Performed by Rinde Eckert and Nora Cole at Culture Project,
45 Bleecker St., NYC. Feb. 7 - March 25, 2012.

"And God Created Great Whales" is a musical work directed by David Schweizer now playing at the Culture Project. As I read the press invitation, I thought: what a great title! Not only is it majestic and biblical, but it’s also the title of Alan Hovhannes’ masterful symphony that incorporates whale sounds. I was intrigued by the premise of the work: a composer who is losing his memory and will eventually forget even to breathe is writing an opera about "Moby Dick," that powerful American saga about friendship and obsession. I read some of the rave reviews from the 2000 New York production and the recent Los Angeles staging. I was excited.

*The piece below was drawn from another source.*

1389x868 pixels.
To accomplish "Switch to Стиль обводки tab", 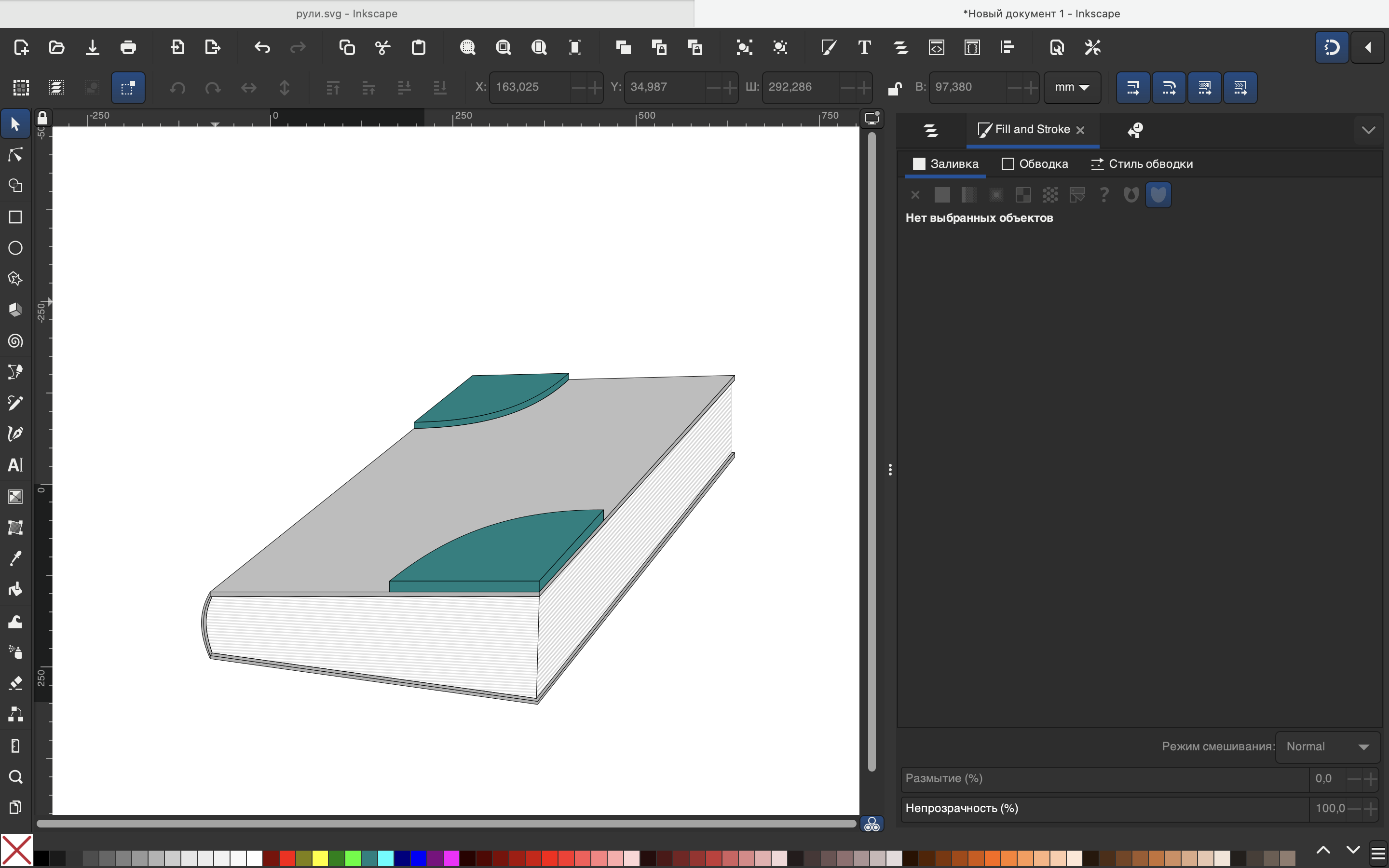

"And God Created Great Whales" is not a show for everyone. Maybe it was just too much expectation, but I found the 80 minutes of this work by Rinde Eckert hours too long. Nothing holds together, from the premise to the execution. Eckert, who wrote the music, lyrics and script, plays the protagonist. Each morning the composer cannot remember who he is so he plays an old-style tape recorder, which he wears around his neck, to jog his memory. Unfortunately the devise is reminiscent of Samuel Beckett’s "Krapp’s Last Tape," a slow, heartbreak exploration of young love and regretful age. Eckert’s touch is to add a slew of color-coded tape recorders, colors, each with a specific purpose: to record his composition, his musings, his insights. Quite honestly, I don’t think I could keep them straight in my mind as I move through my day’s activities. How can I believe he can?

He is joined on stage by a muse, an imaginary helper inspired by a diva the amnesiac once adored. She had hired him as her piano tuner, so we understand his career trajectory. (We never get to know him; he remains generic.) At first she is a welcome device, his latent memory advising him to turn on the tape recorder or refocusing him when his actions become obsessively repetitive. But soon she takes on a life of her own, demanding he insert a cameo for her in the opera. He protests. She storms and rails. What’s going on? I am increasingly confused about the premise of this piece. If she is a creation of his fading mind, why is she so articulate while he can barely utter a sentence? And why has she her own agenda? I wonder if I am being too literal. Perhaps I should just go with the flow.

But the flow itself is lackluster. The opera follows Melville’s novel almost scene by scene, usually with little drama. Some of the music has a postmodern magnificent and complexity, at times reminiscent of Stravinsky’s "Firebird." Some of it just pounds away in an attempt to be dramatic. To underline the obvious, the back screen turns red. Eckert has a singular voice, a beautiful tenor -- and in one number, a countertenor. His singing is the highlight of the evening.

He is joined in duets by Nora Cole, who has a more limited range. She sings a few solos and adds dance movement. He is a giant hulk of a man and she is self-conscious and mannered. They make an odd couple. The glory of downtown theatre is its edge, its willingness to experiment. Sometimes in pieces like "Three Pianos," a 2010 musical work about Franz Schubert at New York Theatre Workshop, the experiment is transcendent, unforgettable. More often it’s a mixed blessing. Despite the curiously mismatched costumes (Clint Ramos) and intriguing set (John Torres and Caleb Wertenbaker) and despite its production history, "And God Created Great Whales" feels more like amateur theatre, an early draft of something that might become interesting.